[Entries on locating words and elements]
****************************************
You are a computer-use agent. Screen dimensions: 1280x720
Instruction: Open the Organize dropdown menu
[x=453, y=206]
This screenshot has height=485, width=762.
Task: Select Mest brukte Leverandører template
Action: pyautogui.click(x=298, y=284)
****************************************
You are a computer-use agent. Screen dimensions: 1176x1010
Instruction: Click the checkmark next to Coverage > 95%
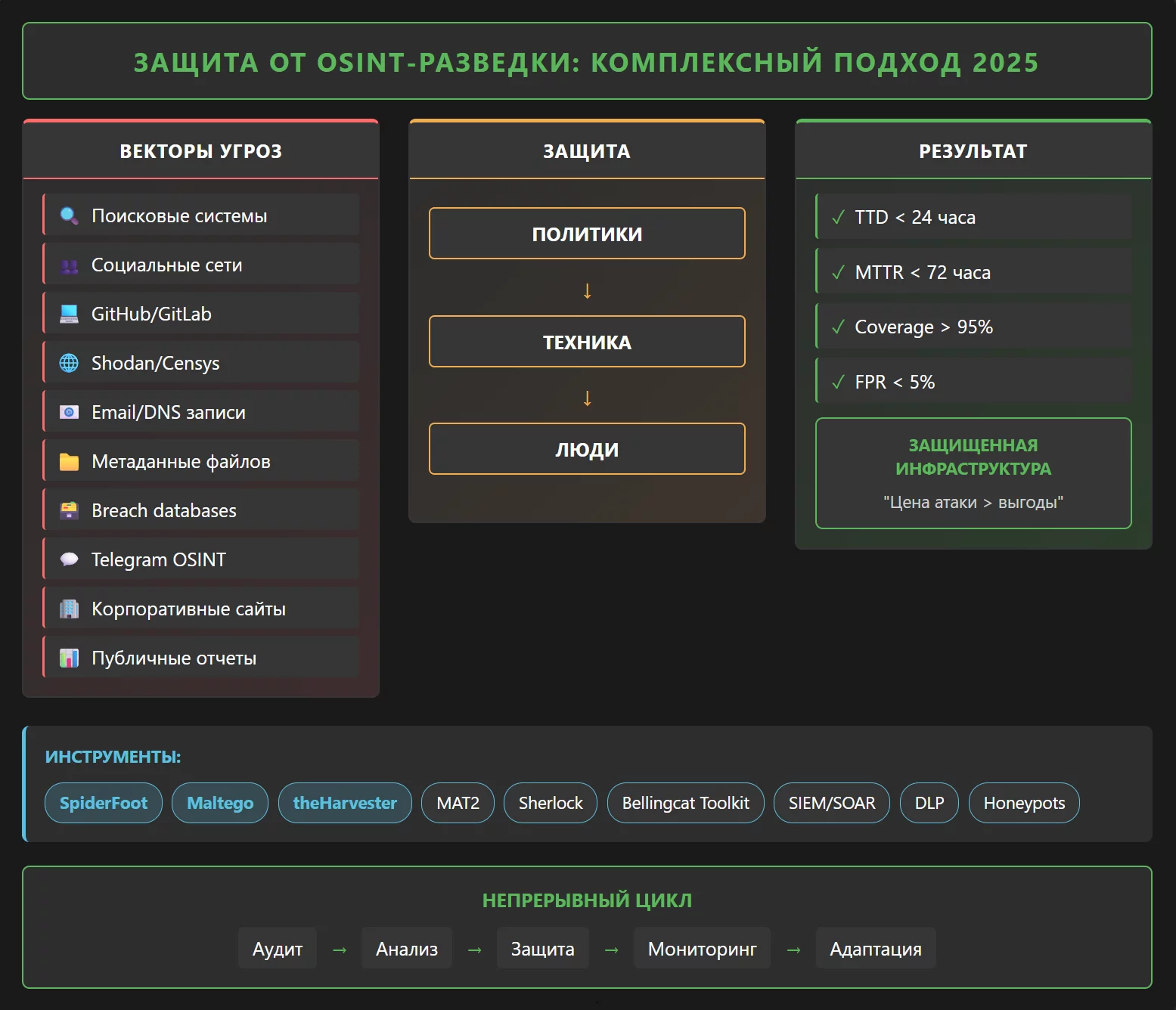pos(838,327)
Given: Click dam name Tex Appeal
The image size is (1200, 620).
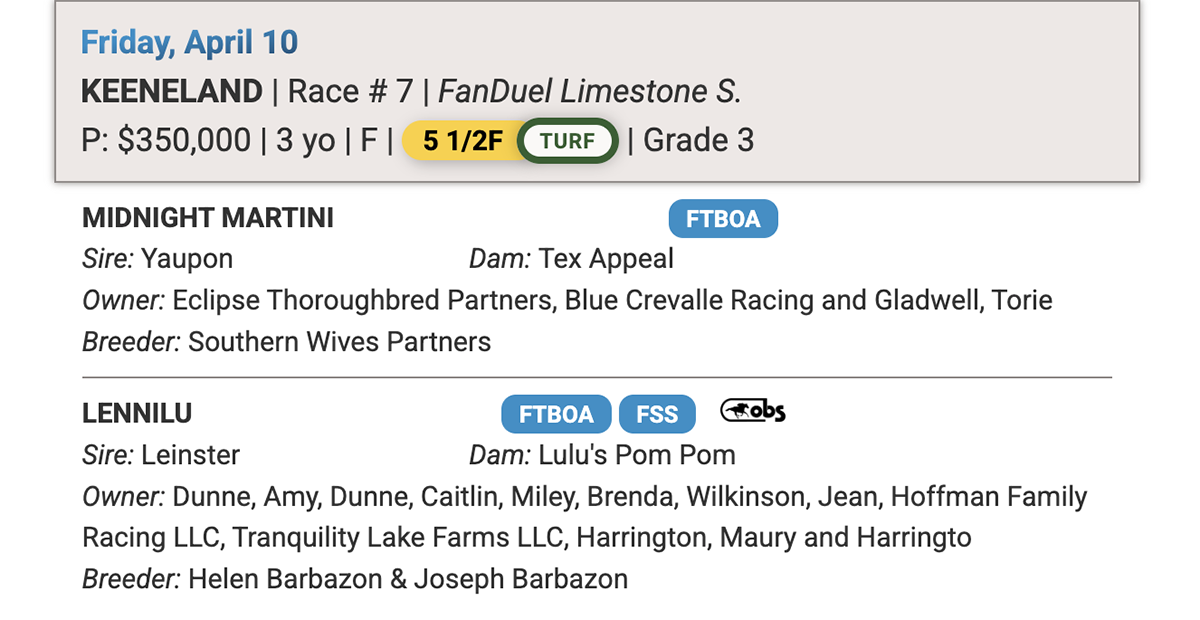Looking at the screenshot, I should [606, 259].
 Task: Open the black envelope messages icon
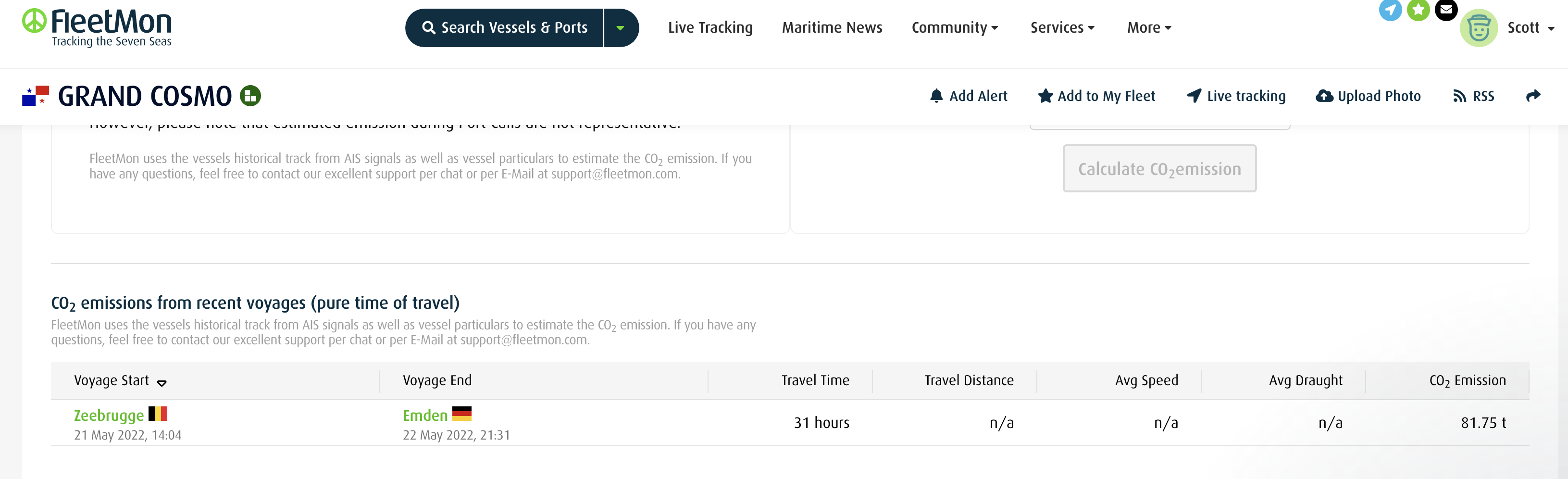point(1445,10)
****************************************
TASK STATEMENT:
Rewrite the material starting with the line that contains "You are a computer-use agent. Screen dimensions: 1176x1010" and going on through the line that contains "point(1445,10)", with "checkmark" changed to "tick mark" and nothing else altered. Omit the pictures from your answer.

RESULT OF THE EXERCISE:
You are a computer-use agent. Screen dimensions: 1176x1010
Instruction: Click the tick mark next to Coverage > 95%
pos(838,327)
Given: Click dam name Tex Appeal
The image size is (1200, 620).
Looking at the screenshot, I should [606, 259].
 Task: Open the black envelope messages icon
point(1445,10)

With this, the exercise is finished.